Cuando la amnistía convirtió el robo en «conflicto político»
La de amnistía es la ley más corrupta de toda la democracia. El otorgar la impunidad a una banda de delincuentes políticos a cambio del poder podría bien encuadrarse en el delito de intercambio político mafioso, inserto en el código penal italiano después del sacrificio de los heroicos jueces antimafia Giovanni Falcone y Paolo Borsellino a manos del clan de los Corleonesi.
A la luz de la cadena de encarcelaciones de dirigentes del PSOE y de los registros de ministerios y empresas públicas por la UCO que está sacudiendo a diario la actualidad española, la Ley de Amnistía se explica en toda su dimensión. También lo hacen sus pasos complementarios, como fue la rebaja de la consideración penal de la malversación de fondos públicos.
La amnistía sólo se entiende desde la íntima y profunda complicidad entre los que consideran lo público como algo propio, al servicio de sus intereses particulares, ajenos al bien común, como hizo la élite golpista catalana el 1- O y como han venido haciendo en el PSOE desde que Sánchez llegó a La Moncloa.
De hecho, la reiterada ausencia de los Presupuestos Generales del Estado no sería tanto un problema de falta de apoyo parlamentario, como un efecto de la certeza sanchista de que no es necesario que el balance de ingresos y gastos de la cuenta corriente del partido sea sometido a aprobación por terceros en las Cortes.
La relectura de la Ley de Amnistía bajo el prisma de la marea de corrupción que anega al Gobierno, al partido y a la familia de Sánchez, prefigura la misma solución de desatranque para la cloaca socialista que la que se aplicó al pozo negro de la élite golpista catalana: la impunidad.

Fragmento de un archivo de datos:
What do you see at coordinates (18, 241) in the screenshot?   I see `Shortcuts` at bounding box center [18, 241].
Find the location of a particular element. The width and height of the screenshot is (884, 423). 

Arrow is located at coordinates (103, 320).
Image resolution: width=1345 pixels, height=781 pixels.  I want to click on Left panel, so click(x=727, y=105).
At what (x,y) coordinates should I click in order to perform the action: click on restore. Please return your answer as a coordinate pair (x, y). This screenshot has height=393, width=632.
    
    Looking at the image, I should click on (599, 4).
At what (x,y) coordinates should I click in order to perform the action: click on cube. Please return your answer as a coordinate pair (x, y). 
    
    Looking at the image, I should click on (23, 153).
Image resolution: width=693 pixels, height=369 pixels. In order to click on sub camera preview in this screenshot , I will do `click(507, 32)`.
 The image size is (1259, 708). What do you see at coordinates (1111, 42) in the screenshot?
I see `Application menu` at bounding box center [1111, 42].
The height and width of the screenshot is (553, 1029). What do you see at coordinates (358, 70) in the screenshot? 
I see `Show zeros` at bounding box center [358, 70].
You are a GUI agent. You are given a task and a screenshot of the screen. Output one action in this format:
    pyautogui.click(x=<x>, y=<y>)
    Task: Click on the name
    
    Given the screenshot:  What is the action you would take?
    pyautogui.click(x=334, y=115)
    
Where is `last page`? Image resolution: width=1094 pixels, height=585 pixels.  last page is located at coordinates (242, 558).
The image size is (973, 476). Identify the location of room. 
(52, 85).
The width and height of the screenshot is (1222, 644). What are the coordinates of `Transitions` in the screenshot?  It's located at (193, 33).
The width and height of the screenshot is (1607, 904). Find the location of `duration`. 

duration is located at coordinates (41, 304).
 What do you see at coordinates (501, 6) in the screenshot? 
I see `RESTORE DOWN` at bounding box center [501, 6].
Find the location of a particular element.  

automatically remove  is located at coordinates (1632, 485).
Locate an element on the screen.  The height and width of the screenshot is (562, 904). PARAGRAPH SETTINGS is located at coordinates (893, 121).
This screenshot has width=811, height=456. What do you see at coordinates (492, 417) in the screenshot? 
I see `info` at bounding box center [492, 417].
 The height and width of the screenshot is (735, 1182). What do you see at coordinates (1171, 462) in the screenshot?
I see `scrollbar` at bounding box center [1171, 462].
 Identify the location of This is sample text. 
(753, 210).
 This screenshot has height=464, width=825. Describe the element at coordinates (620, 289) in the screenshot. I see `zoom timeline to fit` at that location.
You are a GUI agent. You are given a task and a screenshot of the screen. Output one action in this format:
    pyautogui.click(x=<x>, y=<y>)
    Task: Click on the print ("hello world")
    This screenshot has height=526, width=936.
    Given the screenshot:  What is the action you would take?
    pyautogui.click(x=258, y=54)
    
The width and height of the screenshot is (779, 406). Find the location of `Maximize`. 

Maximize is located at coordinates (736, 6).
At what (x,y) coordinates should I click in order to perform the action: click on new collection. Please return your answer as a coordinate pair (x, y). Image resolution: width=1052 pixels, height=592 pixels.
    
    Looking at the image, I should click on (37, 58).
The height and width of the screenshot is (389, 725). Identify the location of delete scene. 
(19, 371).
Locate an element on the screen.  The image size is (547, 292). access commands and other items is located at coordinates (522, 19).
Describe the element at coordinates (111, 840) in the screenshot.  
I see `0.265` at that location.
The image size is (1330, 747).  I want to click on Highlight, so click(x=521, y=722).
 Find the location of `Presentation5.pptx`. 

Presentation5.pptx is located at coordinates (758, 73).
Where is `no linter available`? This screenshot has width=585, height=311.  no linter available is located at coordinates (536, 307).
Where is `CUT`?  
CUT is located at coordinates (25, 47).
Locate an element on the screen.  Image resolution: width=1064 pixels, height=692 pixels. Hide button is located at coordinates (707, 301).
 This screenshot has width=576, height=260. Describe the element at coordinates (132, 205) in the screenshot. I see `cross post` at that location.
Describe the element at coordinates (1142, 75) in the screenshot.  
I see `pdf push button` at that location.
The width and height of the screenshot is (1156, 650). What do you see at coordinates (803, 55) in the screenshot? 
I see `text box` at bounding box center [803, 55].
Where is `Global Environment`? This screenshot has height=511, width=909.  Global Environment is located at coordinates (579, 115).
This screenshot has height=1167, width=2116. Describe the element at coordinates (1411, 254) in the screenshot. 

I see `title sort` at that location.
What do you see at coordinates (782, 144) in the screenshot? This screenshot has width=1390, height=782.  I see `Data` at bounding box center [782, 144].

▶ [INSTRUCCIONES]:
(a) Reproduce sin cambios las entradas desde la primera hasta la línea que contiene "Image resolution: width=1345", ambas incluidas.
(b) Prosigue el texto sobre la Ley de Amnistía a partir de su última oración.

▶ [RESULTADOS POR TAREA]:
(a)
What do you see at coordinates (18, 241) in the screenshot?   I see `Shortcuts` at bounding box center [18, 241].
Find the location of a particular element. The width and height of the screenshot is (884, 423). 

Arrow is located at coordinates (103, 320).
Image resolution: width=1345 pixels, height=781 pixels.  I want to click on Left panel, so click(x=727, y=105).

(b)
Véase bajo esta perspectiva el preámbulo de la Ley de Amnistía cuando señala:
«Estos hechos comportaron una tensión institucional que dio lugar a la intervención de la Justicia y una tensión social y política que provocó la desafección de una parte sustancial de la sociedad catalana hacia las instituciones estatales, que todavía no ha desaparecido».
Mucho más profundas son la convulsión y la desafección que está generando en la sociedad española la erupción excrementicia del poder de Sánchez, incluida la desconfianza hacia las instituciones estatales, nada menos que el Ministerio de Hacienda, por ejemplo. Desconfianza también «reavivada de forma recurrente -prosigue el preámbulo- cuando se manifiestan las múltiples consecuencias legales que siguen teniendo, especialmente en el ámbito penal».
Si sigue la misma lógica, Sánchez podría estar pensando en someter también a un proceso de amnistía todos sus escándalos de corrupción «como un paso necesario -continúa el preámbulo- para superar las tensiones referidas y eliminar algunas de las circunstancias que provocan la desafección que mantiene alejada de las instituciones estatales a una parte de la población». Más aún cuando las consecuencias de esta desafección «podrían agravarse en los próximos años a medida que se sustancien procedimientos judiciales».
De hecho, la Ley de Amnistía justifica su virtuosidad en que el procesamiento y eventual condena e inhabilitación de las personas inculpadas «produciría un trastorno grave en el funcionamiento de los servicios en la vida diaria de sus vecinos y, en definitiva, en la convivencia social».
Por la misma razón, la eventual condena de todos los implicados en la corrupción del PSOE podría suponer una quiebra profunda del apego a las instituciones podridas por el Gobierno, por lo que, según la Ley de Amnistía, la solución del problema «pasa por finalizar la ejecución de las condenas y los procesos judiciales que afectan a todas las personas, sin excepción».
En sus sueños de poder más lúbricos Sánchez estaría atisbando la posibilidad de borrar los delitos de su partido y de sus más estrechos colaboradores, pues queda diáfanamente explicitado en su preámbulo que la Ley de Amnistía «no puede interpretarse como un alejamiento de nuestro marco legal».
«Muy al contrario –continúa el preámbulo– es una herramienta que lo fortalece y mira hacia el futuro, devolviendo al debate parlamentario las divisiones que siguen tensando las costuras de la sociedad, mediante una renuncia al ejercicio del ius puniendi por razones de utilidad social que se fundamenta en la consecución de un interés superior: la convivencia democrática».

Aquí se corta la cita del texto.